Colonial Williamsburg and MESDA are uniquely positioned to carry out this conference collaboration, each venue playing to the strengths of its respective collection. For this year, the speaker roster reflects a number of topics that draw from archaeological and genealogical research and bring to light the connections made every day between fragments recovered below ground and the people who used them above ground. Those connections are further illuminated and brought to life by the intact objects found in Colonial Williamsburg’s renowned ceramics collection and other public and private collections.
The conference brings together many voices and explores new findings through recent discoveries in the worlds of pottery and porcelain. Keynote Ranjith Jayasena, senior archaeologist for the city of Amsterdam, sets the stage for our global overview of ceramics, encouraging all to see the social, political and economic connections made across oceans throughout the centuries of ceramics production. Among the many other speakers, Ronald Fuchs II, co-editor of the award-winning journal Ceramics in America, Bly Straub, curator at the Jamestown-Yorktown Foundation, and Merry Outlaw, senior curator of the archaeological collections at Historic Jamestowne, all share new discoveries in Chinese porcelain from 17th century Jamestown to 19th century Washington, D.C. Melissa and Matthew Dunphy delve into their tantalizing research and discoveries literally right under their feet as they provide a glimpse of ceramics consumption in 18th-century Philadelphia. Collector and scholar James Boswell discusses his collection of intact objects that parallel archaeological finds in 18th century Virginia. Brandt Zipp expounds on the important history of free Black potter Thomas Commeraw and his New York pottery, while author and researcher Lorraine German unravels the mysteries of important New England stoneware. And Juliana Falk provides a glimpse of ceramics from a Charleston, South Carolina, context. Renowned potter Michelle Erickson will put her own unique spin on the weekend from the potter’s wheel for a live video-assisted demonstration.

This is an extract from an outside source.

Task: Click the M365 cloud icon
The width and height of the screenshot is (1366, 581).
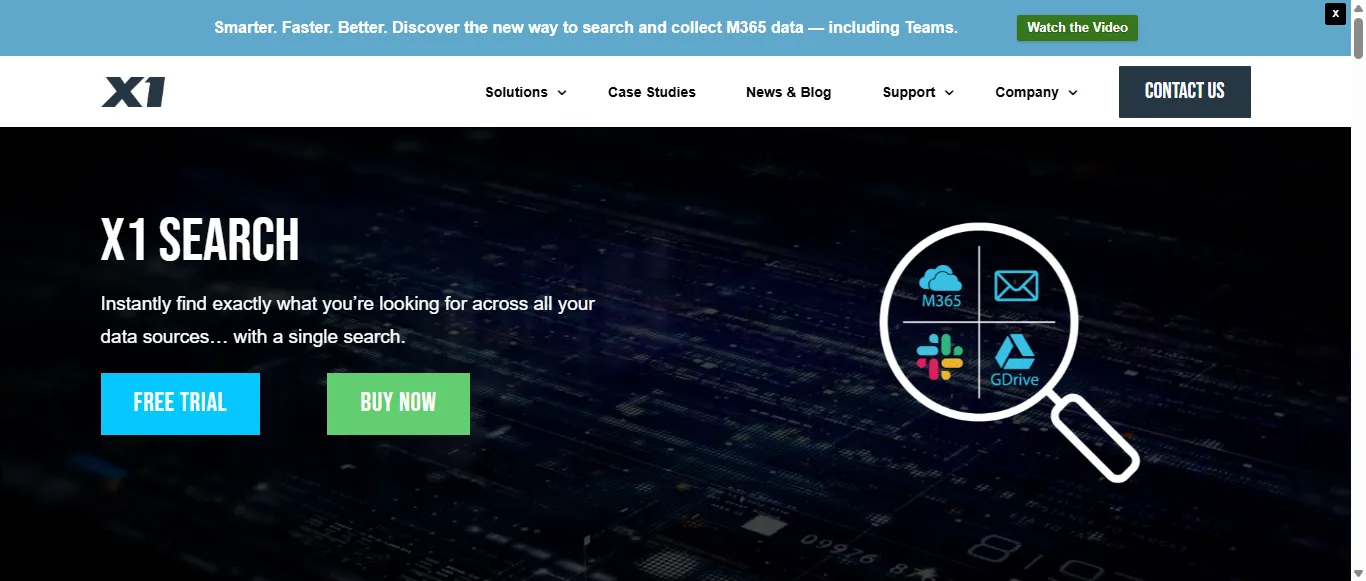Action: point(940,284)
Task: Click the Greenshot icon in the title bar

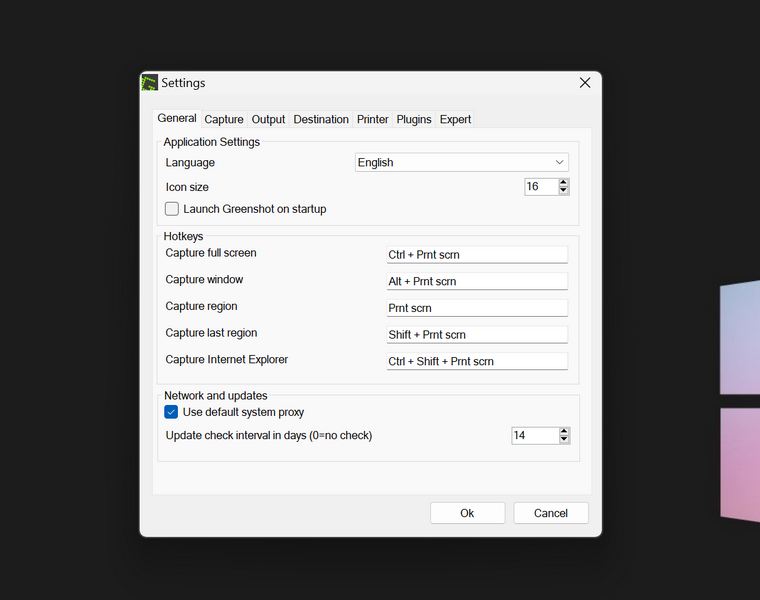Action: point(150,83)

A special pre-conference highlight are optional hands-on workshops with Ceramics in America editor Rob Hunter, and with Colonial Williamsburg’s associate curator of ceramics and glass Angelika Kuettner, archaeological materials conservator Kate McEnroe, and senior curator of archaeological collections Sean Devlin. Celebrated ceramics scholar Rob Hunter will share his life-long passion for shell-edged wares, the topic of an important forthcoming publication he is coauthoring. Angelika provides participants with the chance to see and handle Colonial Williamsburg’s growing collection of refined ceramics—pottery and porcelain—made in America. From rare Philadelphia-manufactured Bonnin and Morris porcelain treasures and David Seixas’ green and black glazed earthenware marvels, to teawares made by Massachusetts potter Thomas Crafts, to Virginia-made treasures inscribed by George Kline, the workshop is an opportunity to see and handle familiar favorites and recent additions to Williamsburg’s important ceramics collection. Kate delves into an analysis of British-made wares copying French Bleu Persan inviting attendees to examine a fascinating discovery of a remarkable flower urn. And Sean shares the famous Martin’s Hundred archaeological collection, one of Colonial Williamsburg’s most important assemblages recovered from the 17th century.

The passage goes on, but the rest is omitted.